However if a party does not base itself upon the working class, such concerns are irrelevant. It is not necessary to outline a perspective nor to draw lessons in order to correct it. Failures can be attributed not to flawed analysis (since none was prepared), but to poor morale or ideological deviation. The failure to draw lessons is one of the signs that the relationship between theory and practice has been broken. We have seen the most glaring examples of this in the Comintern’s attitude to China between 1925 and 1927. In 1927, Bukharin, leader of the Comintern and expressing the views of the Soviet Communist party, marked the change to the “Third Period” with a wildly inaccurate assessment: “The period has also foreshadowed anew the greatest historical catastrophe. Between labour and capital, between the imperialist countries and the Soviet Union, there is about to be a tremendous struggle ... a defiant resistance on worldwide scale by the oppressed masses of the people and the colonial areas. Such a great struggle is unprecedented in the history of mankind.”  Now most predictions are borne out (with a bit of skilful window-dressing) if we extend the time period long enough. The Second World War and the victory of the anti-colonial struggles would then vindicate Bukharin’s prophecy. But he did not intend his prediction in that way. His prediction was the basis for immediate tactics of insurrection in the years 1927-31. In that light, he was wrong on all counts. Yet no one within the Comintern raised the question of this mistake for it was no longer possible to learn from it. The Comintern’s perspectives were no longer grounded in a public analysis of the objective situation; they were a verbal reflex of the tactics pursued by the Russian leadership for purposes that could not be divulged lest they destroy the illusion of an international working-class movement. Analysis was now a decoration added after the tactics had been decided upon, or, in some cases, even carried out.

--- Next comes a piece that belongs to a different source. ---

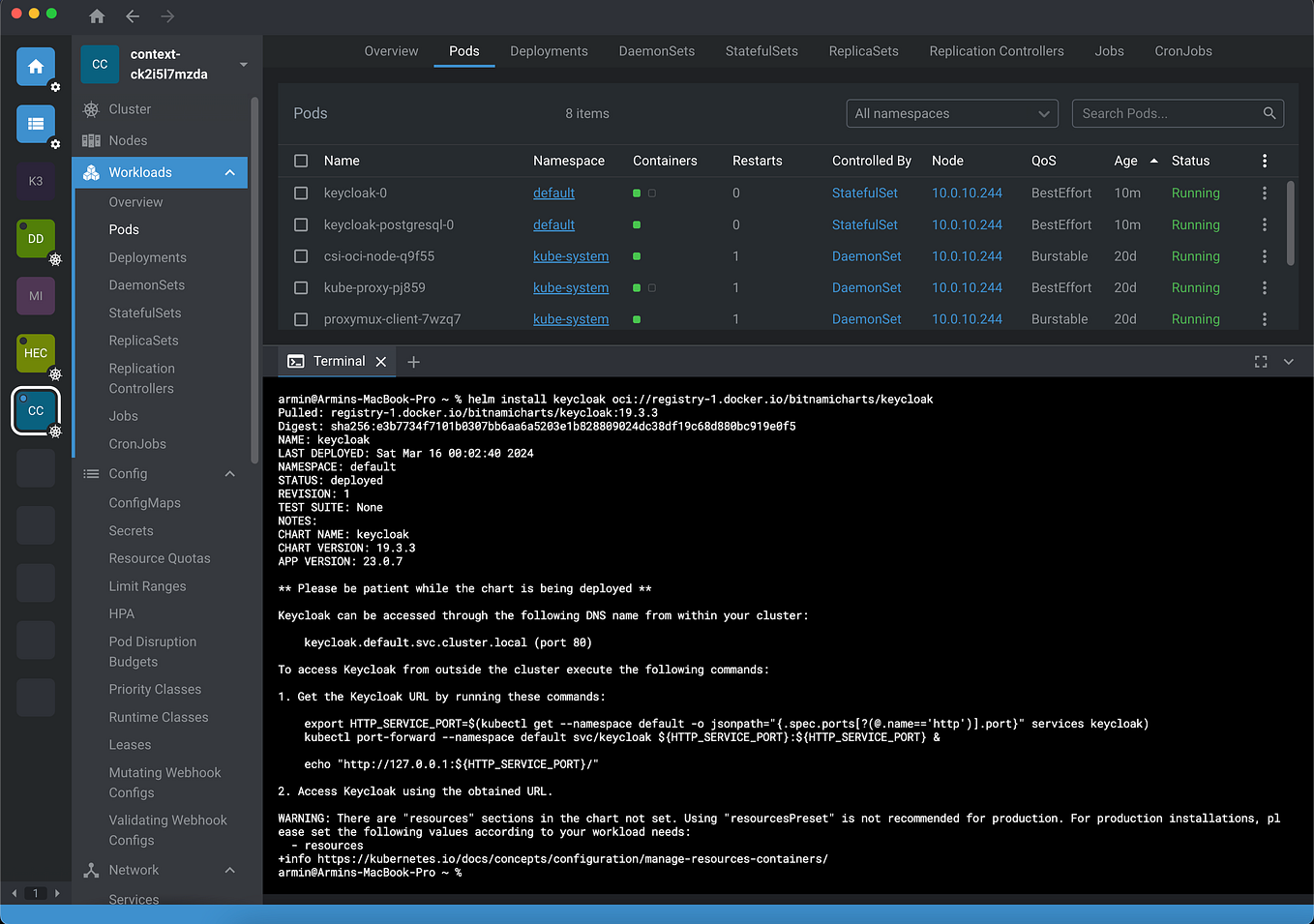Select the DD cluster icon in the hotbar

In China, the basis of the party’s power was its independent military forces and territory. As a result, the leadership was preoccupied with the tactics of survival against a militarily superior enemy. The programme deteriorated into public relations work among a heterogeneous population, instead of galvanizing a class into independent action which would discipline the party through its experience. Mao had no need to undertake the sort of theoretical work which Lenin accomplished. His survival did not depend on understanding China and the world, only on understanding the military potential of the districts in which the Red Army operated.

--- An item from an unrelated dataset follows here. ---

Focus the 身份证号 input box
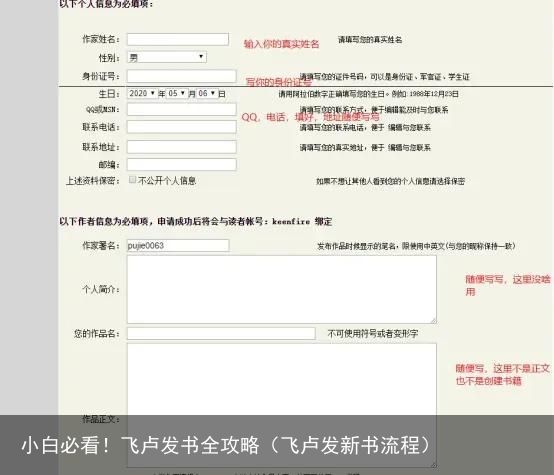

This experience, in conjunction with what was learned from Russia, is the origin of the peculiar elitism in the party’s attitude. The people become no more than the water in which the Communist fish swim. “Without a people’s army, the people have nothing.” It is the source of the Idealism apparent in Mao Tse-tung thought – morale, élan, consciousness, so vital for the small partisan bands, are the decisive historical factors, not the contradiction between the productive forces and the social relations of production: “men are not the slaves of objective reality. Provided only that man’s consciousness be in conformity with the objective law of the development of things, the subjective activity of the popular masses can manifest itself in full measure, overcome all difficulties, create the necessary conditions, and carry forward the revolution. In this sense, the subjective creates the objective.”  The “objective law” apparently lacks all necessity, because if it were necessary, it would be impossible not to act in conformity with it. In any case, what is it? Since no acknowledgement is made (as it is in Marx) that the degree of necessity varies with the degree of development of the material forces, we are left with an abstract principle – regardless of material circumstances, the subjective can “create” the objective, the exact opposite of Marx’s contention.

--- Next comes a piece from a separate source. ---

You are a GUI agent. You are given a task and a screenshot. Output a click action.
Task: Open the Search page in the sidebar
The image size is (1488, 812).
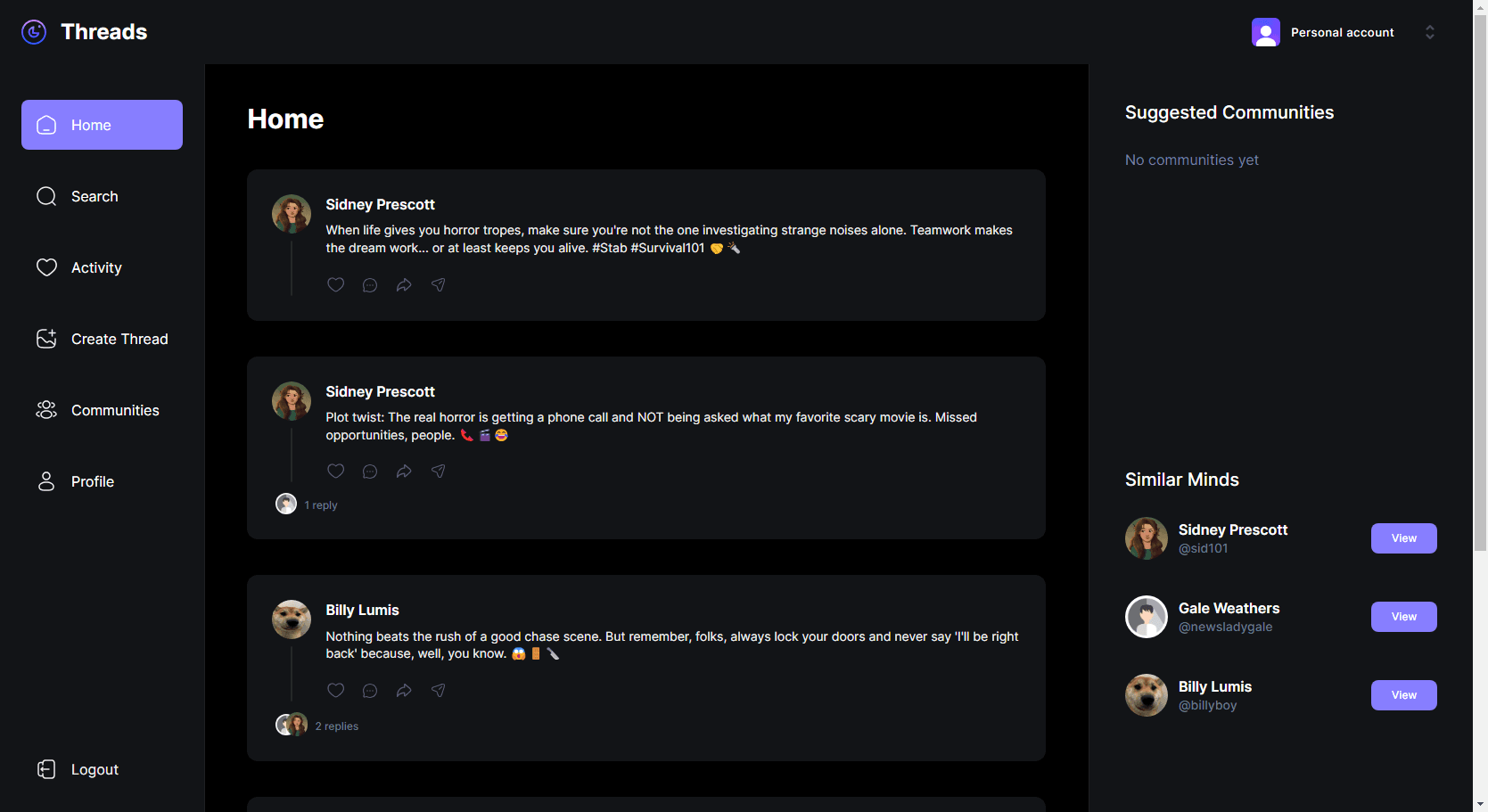[x=95, y=196]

Mao pursued this logic to its conclusion – propaganda and education, methods of changing consciousness, not the material forces of production, are the key factors in revolution and economic development: “First and foremost, create public opinion and seize power. Then resolve the question of ownership. Later, develop the productive forces to a large extent. This in general is the rule.”  But how are the educators to be educated? How does the “correct Marxist-Leninist leadership” itself acquire its consciousness, so making itself independent of the society concerned, and how does it prevent that consciousness from reflecting the material reality of society?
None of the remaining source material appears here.